Thursday, October 23, 2008


I've made significant progress and will be updating this blog more frequently in the future to document my progress. I've successfully integrated the Qt framework into the raytracing application at this point. This allows me to write the GUI once and have it work across different platforms. In addition I am making use of the Qt's image file and concurrency faculties, again these work across different platforms without me having to change the code.

The render pipeline has been updated to use Qt's concurrent map function, which I am using to map each (x,y) point I need pixel information for to a render pixel function. Qt will take care of multi-threading under the hood for me, which saves me lots of headaches.
The GUI now has close, load, render, stop, and save buttons. Unfortunately stop needs work, although I call the cancel method on the cuncurrent map process it will not stop until it is done rendering even if the application has closed. This is a pretty big issue that I hope to resolve soon. Load is a work in progress, I rather dislike having to recompile each time I change the scene's build function, so I decided to create a file parsing class to build the scene given a text file as input which will eliminate the need to recompile for each change in scene allowing for faster testing and development. It's not done yet, but it's coming along nicely. Render starts the threaded rendering process for the current scene and updates the display to show render progress. Save, opens a file dialog and lets you save the rendered image as a .png file, a useful addition without which the only way to save an image was to do a printscreen and paste into an image editor.
I've spent at least 6 hours on this in the past 2 days, now if only I could put that much time into my math homework!

Tuesday, September 30, 2008

Outputing Images

today I've been trying to get the PNGwriter library working. I haven't worked with the commandline of g++ much and make is being a pain, but I think I'm getting close. Eventually I'll be able to output to a PNG file, and it's platform independent.

Monday, September 29, 2008

Class structure

For my first attempt I followed the book Raytracing from the Ground Up by Kevin Suffern, and I followed his structure as he laid it out. This time I'm going to try my own way, first up: Have a single parent 3D math construct class from which things like vectors, points and such are derived.

The Proposal

(this is incomplete, I forgot the antialiasing details)

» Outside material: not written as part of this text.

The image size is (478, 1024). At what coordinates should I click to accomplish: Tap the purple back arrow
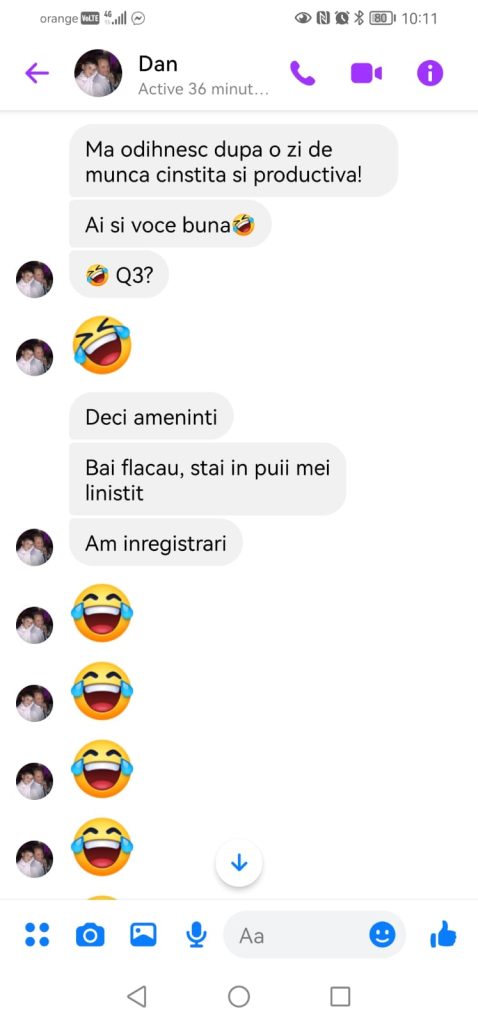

This project centers around a raytracer, an application which renders a visual representation of a geometric shape in 3 dimensions. The implementation will be in C++ for the purpose of learning both the C++ language and the fundamentals of computer graphics. This study could be considered a merger of the classes Computer Science 4 and Computer
Graphics II. 

The final application will be a cross-platform application which can render an arbitrary 'scene' to an image file. The coding involved covers many aspects of C++ and general programming. The application is a large and complex project spanning over a hundred files of code. The architecture and implementation of the application is based upon the raytracer detailed in the textbook 'Ray Tracing from the Ground Up' by Kevin Suffern.
A scene is made up of one or more geometric objects, either in perfect mathematical form or tesselated triangle form defined directly in the scene file or as a .PLY file. 
A scene also includes the type, location, and direction of the virtual camera from which the scene is rendered. The type of camera will define how rendering rays originate within the scene. The three camera types are: orthographic, pinhole-perspective, and simulated lens. The simulated lens will alter the path of rays to simulate focus or 'depth of field'
Scenes also contain lights which illuminate objects within the scene. A light can be of the following types: point, directional, area, environment, ambient, or be an emmissive material on an object. Lights can have different colors and intensities. Lights can also cast shadows, emmisive objects cast soft shadows. The ambient light can illuminate all objects equally or variably as per ambient occlusion. 
Each object has a material which is made up of two bidirectional reflectance distribution functions, BRDFs, which define how light interacts with a surface. A material has a color, and may be be glossy reflective; mirror reflective; phong reflective; or perfectly diffuse.

Evaluation and expectations:
The project is considered correct and complete if it successfully does what has been outlined above, follows a consistent coding style, and is appropriately documented. The application will be able to to closely approximate the 'cornell box' render target, less diffuse-diffuse light transport.
The student will meet with the faculty sponsor every two weeks to discuss the progress that has been made and to focus continued progress. The project will involve a minimum of 100 man-hours of work on the part of the student.


I will be using the following tools:
Editor: gVim
Version Control: Mercurial
Documentation: Doxygen

It Starts...

I've created this blog mainly for the purpose of publicly documenting my progress of an independent study project in Computer Science. The project is a raytracer written in C++, more information will be forthcoming. I hope to routinely update this blog.